Exercise aim: Edit the lines from the one containing "How do I perform: Click" through the last line, replacing "magnifier" with "magnifying glass" and changing nothing else. Return only those lines, without the pictures.

-*-

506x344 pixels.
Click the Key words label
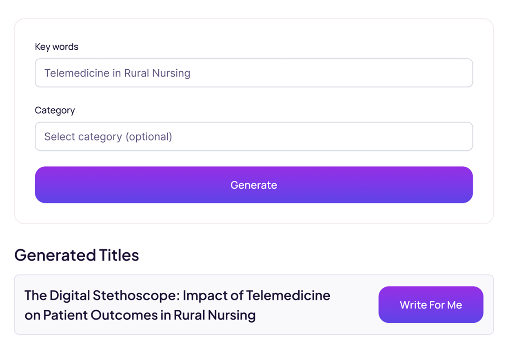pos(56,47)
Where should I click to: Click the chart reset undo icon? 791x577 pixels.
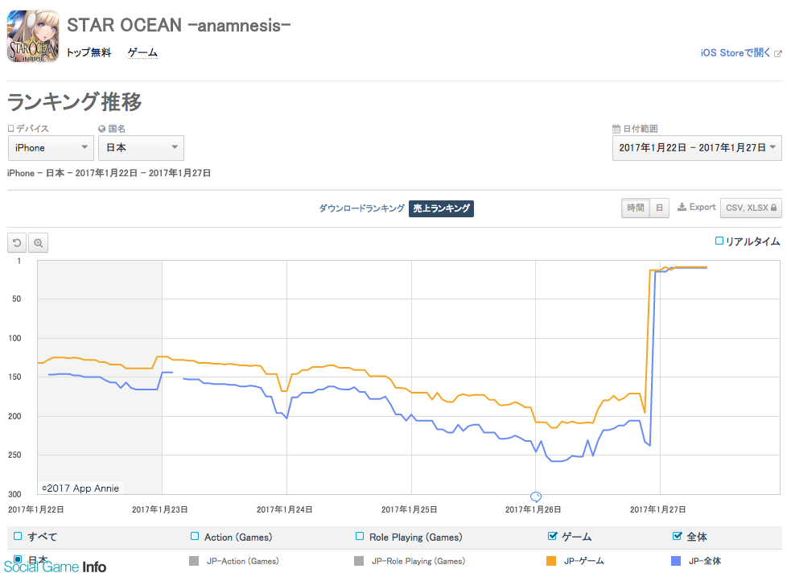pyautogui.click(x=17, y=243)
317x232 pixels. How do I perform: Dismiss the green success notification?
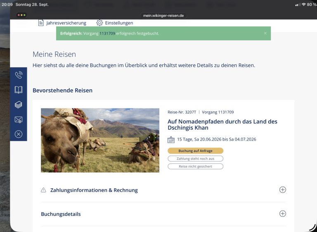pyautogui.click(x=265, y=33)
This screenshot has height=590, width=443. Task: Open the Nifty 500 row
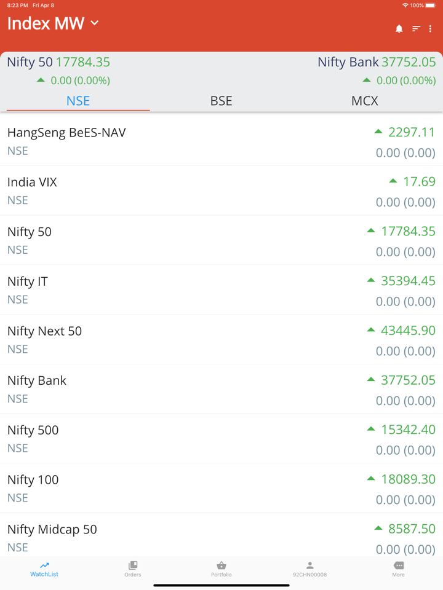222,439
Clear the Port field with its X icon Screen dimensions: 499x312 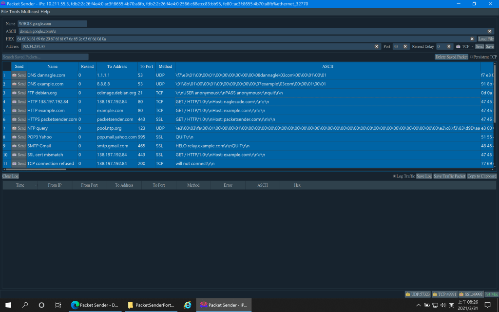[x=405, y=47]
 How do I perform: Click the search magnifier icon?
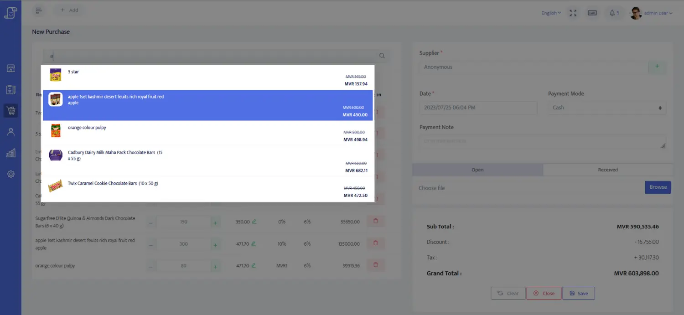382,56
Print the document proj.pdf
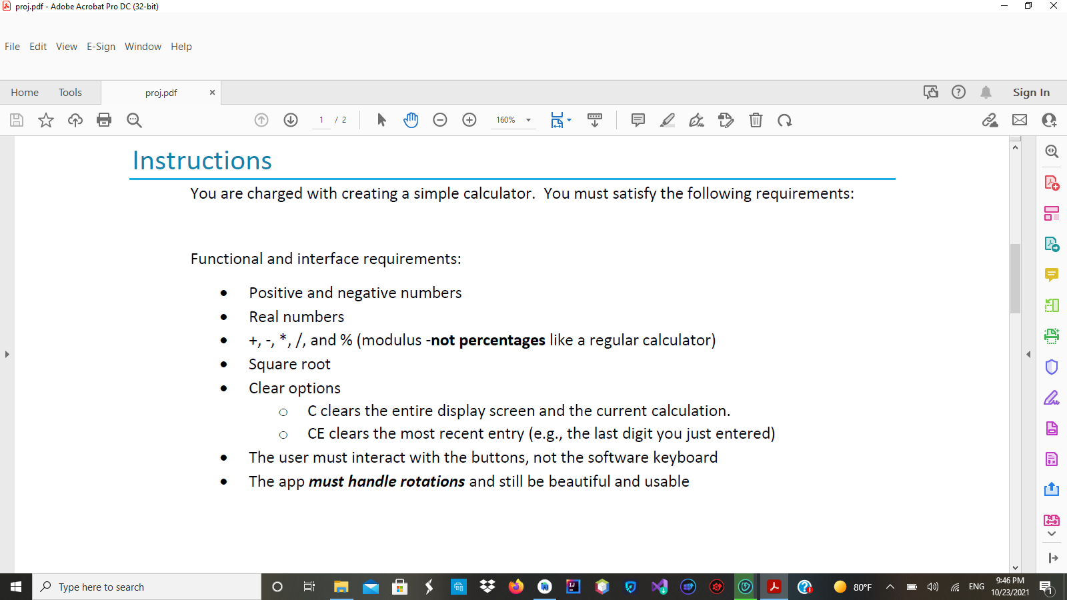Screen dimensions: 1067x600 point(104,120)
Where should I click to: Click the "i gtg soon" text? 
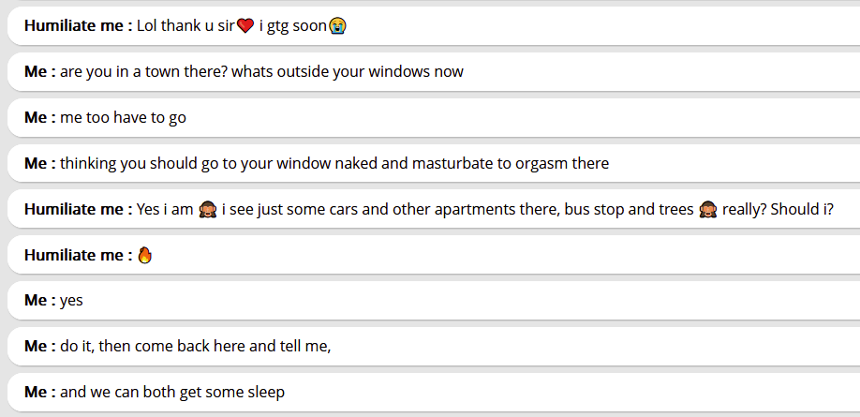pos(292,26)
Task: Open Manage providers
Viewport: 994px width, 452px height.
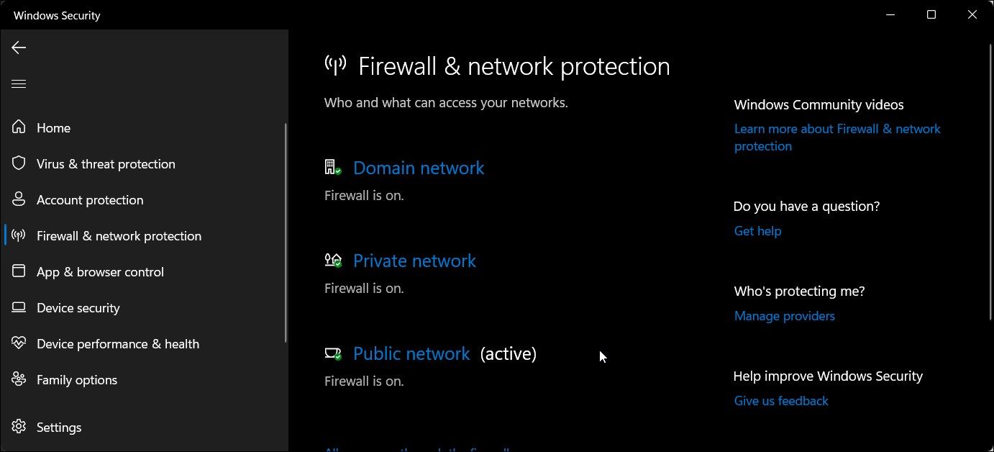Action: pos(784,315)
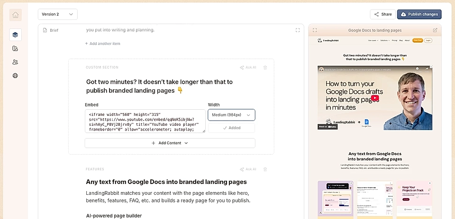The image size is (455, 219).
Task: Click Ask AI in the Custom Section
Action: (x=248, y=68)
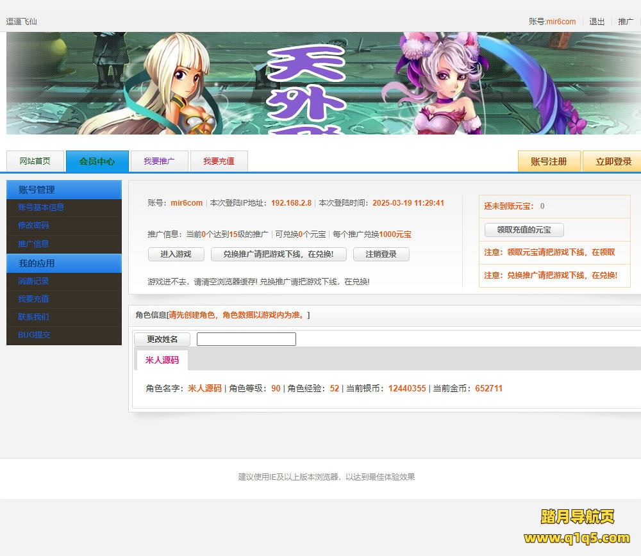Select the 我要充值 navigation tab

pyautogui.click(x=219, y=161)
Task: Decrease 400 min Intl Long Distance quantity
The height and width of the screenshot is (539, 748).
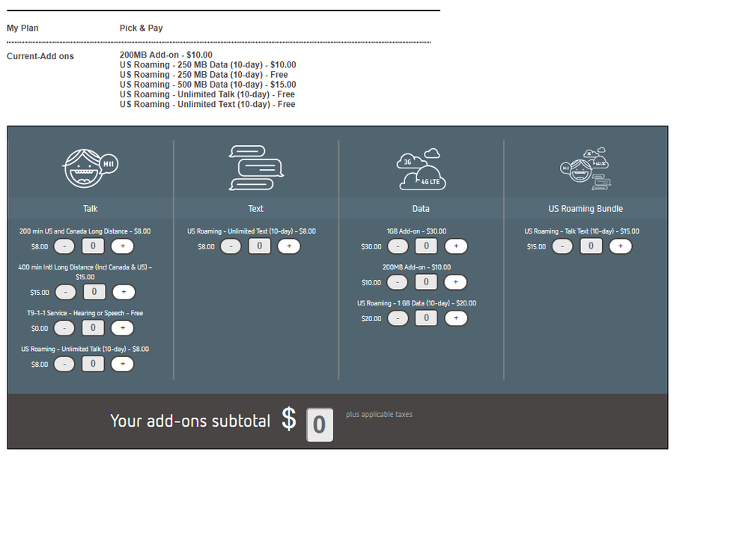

-*-

Correct answer:
 How do I perform: Click the search magnifying glass icon?
382,56
Print the document proj.pdf
Screen dimensions: 1067x600 point(104,120)
Where should I click to: Click the "i gtg soon" text? 
pos(292,26)
Task: Open Manage providers
Viewport: 994px width, 452px height.
Action: pos(784,315)
The image size is (455, 219).
Task: Click Ask AI in the Custom Section
Action: (x=248, y=68)
Select the 我要充值 navigation tab

pyautogui.click(x=219, y=161)
Task: Decrease 400 min Intl Long Distance quantity
The height and width of the screenshot is (539, 748).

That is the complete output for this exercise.